--- BEGIN ---
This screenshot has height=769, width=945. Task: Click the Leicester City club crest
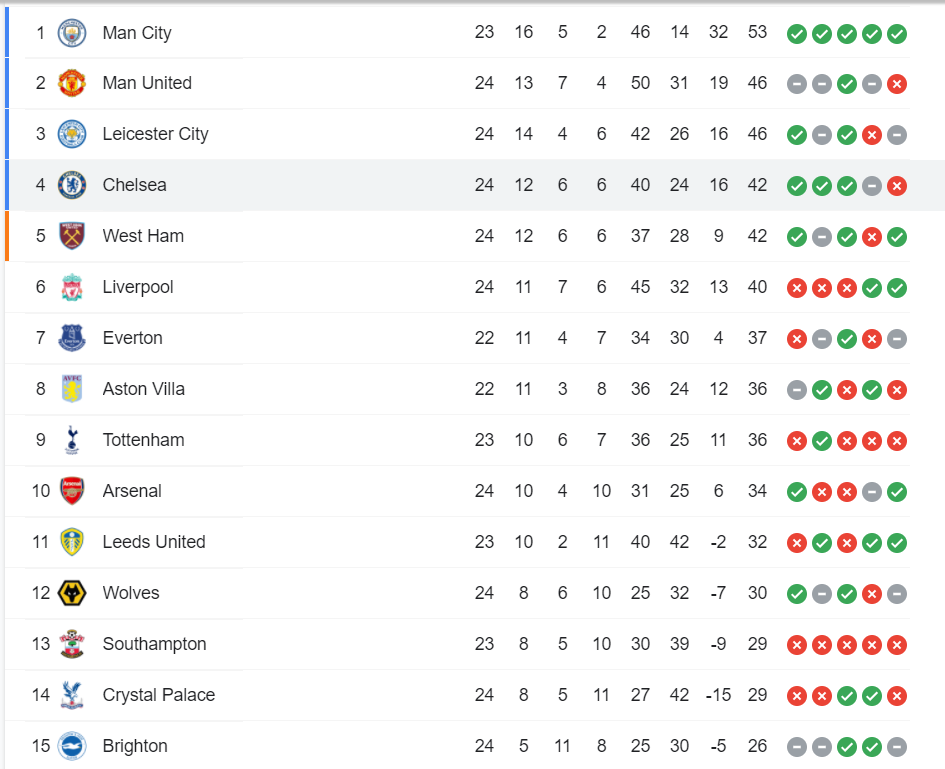pyautogui.click(x=72, y=134)
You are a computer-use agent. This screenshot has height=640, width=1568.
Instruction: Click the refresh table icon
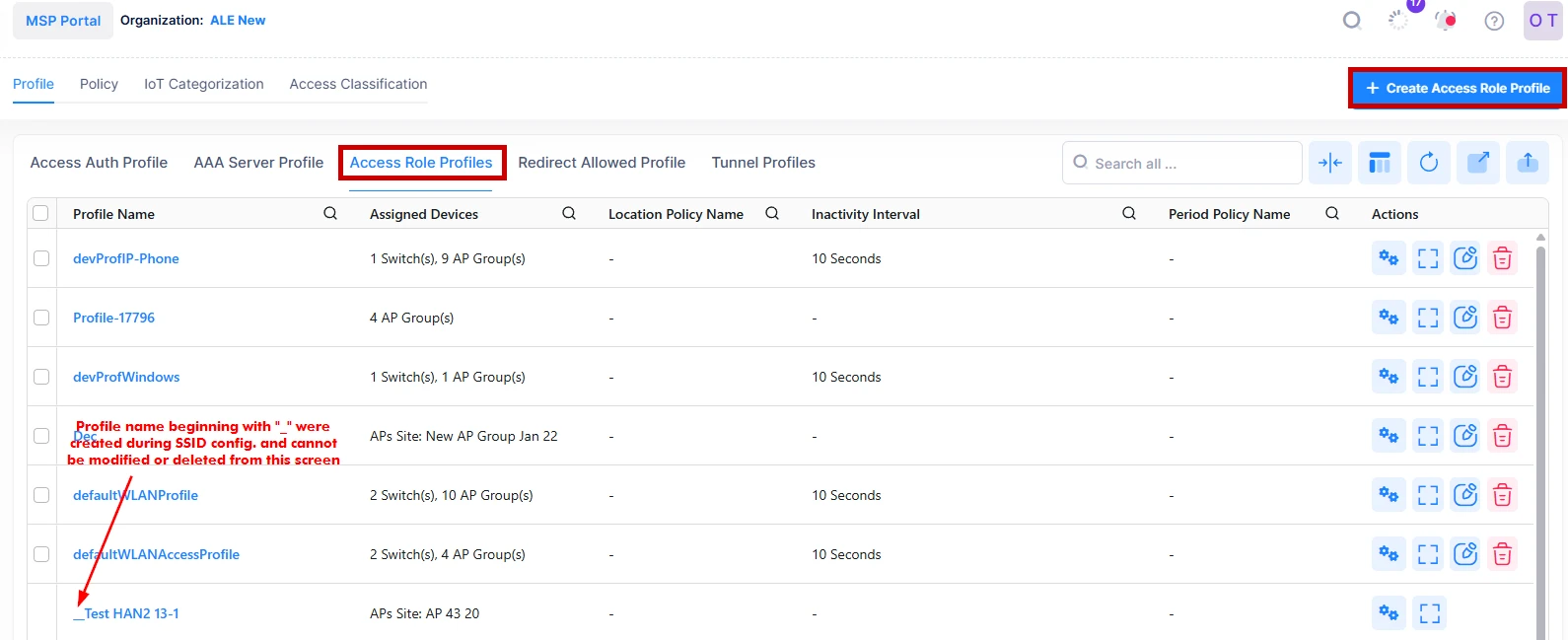[1428, 163]
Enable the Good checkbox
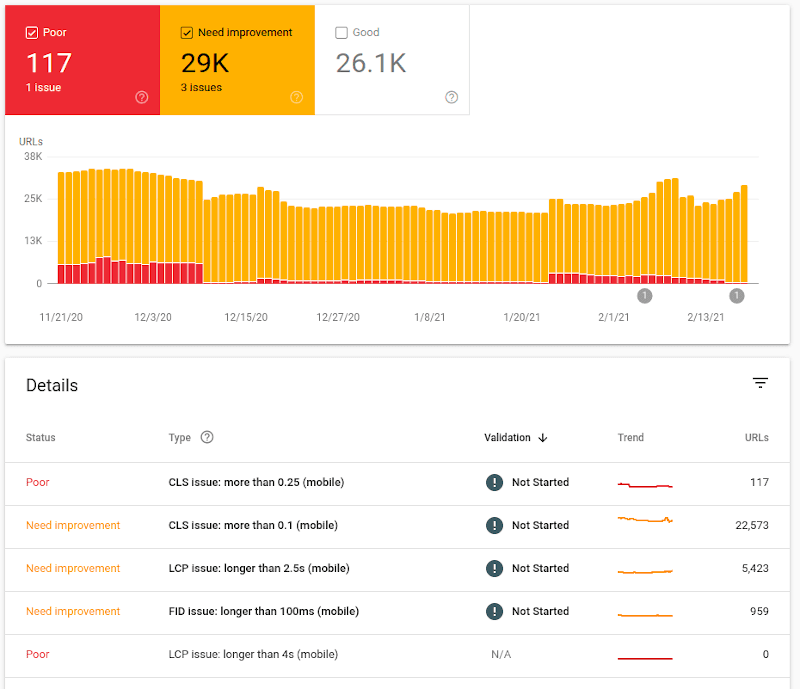The height and width of the screenshot is (689, 800). (x=341, y=31)
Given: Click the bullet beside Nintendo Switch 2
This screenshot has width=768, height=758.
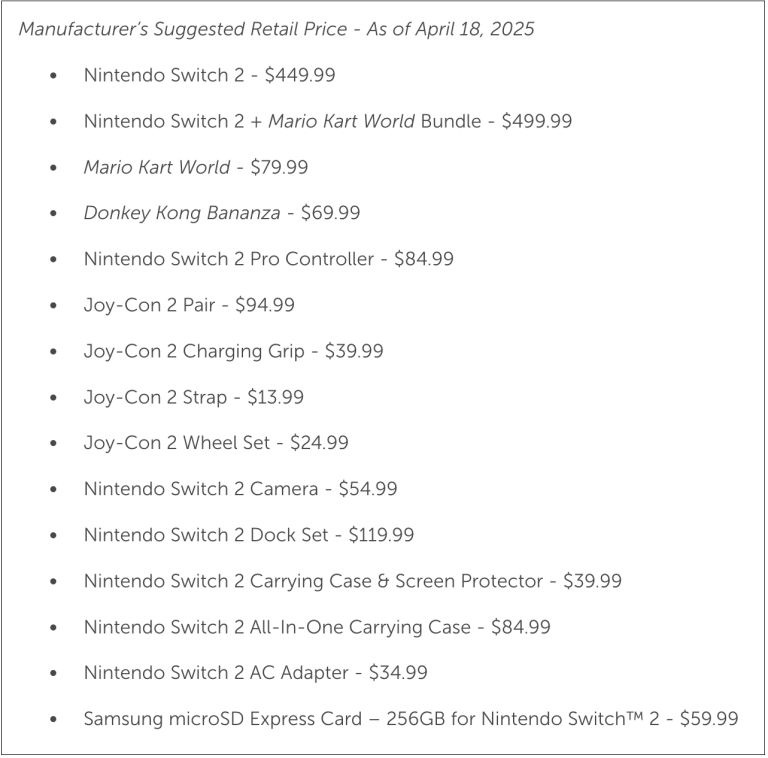Looking at the screenshot, I should [x=53, y=75].
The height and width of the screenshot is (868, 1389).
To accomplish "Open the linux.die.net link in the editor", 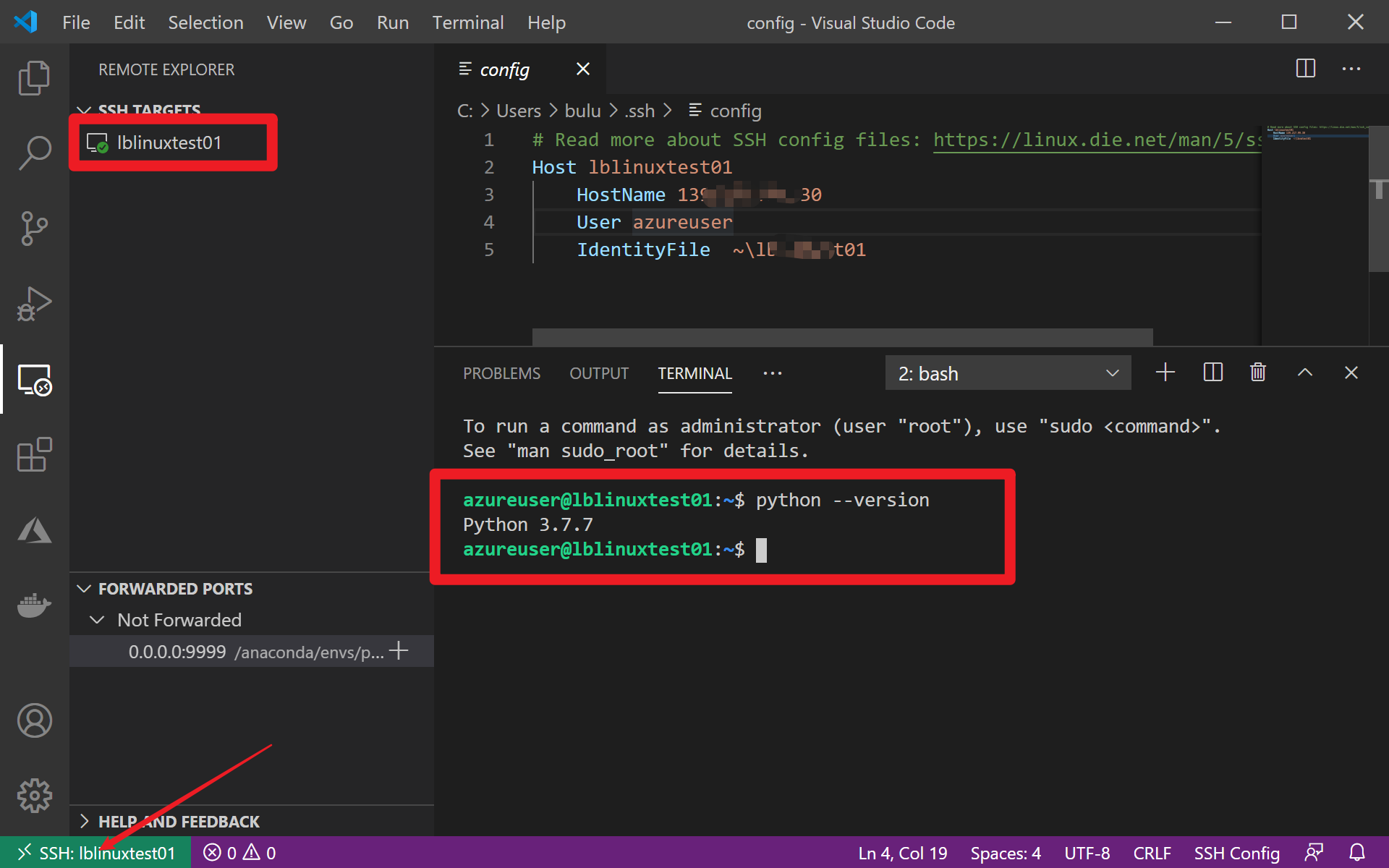I will pos(1095,140).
--- END ---
- [Given problem] Copy the records word for word, from the start of the records through the line containing "The height and width of the screenshot is (689, 800).". Leave the pictures out of your answer.

- [Exercise response]
This screenshot has height=769, width=945. Task: Click the Leicester City club crest
pyautogui.click(x=72, y=134)
You are a computer-use agent. This screenshot has height=640, width=1568.
Instruction: Click the refresh table icon
[1428, 163]
Enable the Good checkbox
The height and width of the screenshot is (689, 800). (x=341, y=31)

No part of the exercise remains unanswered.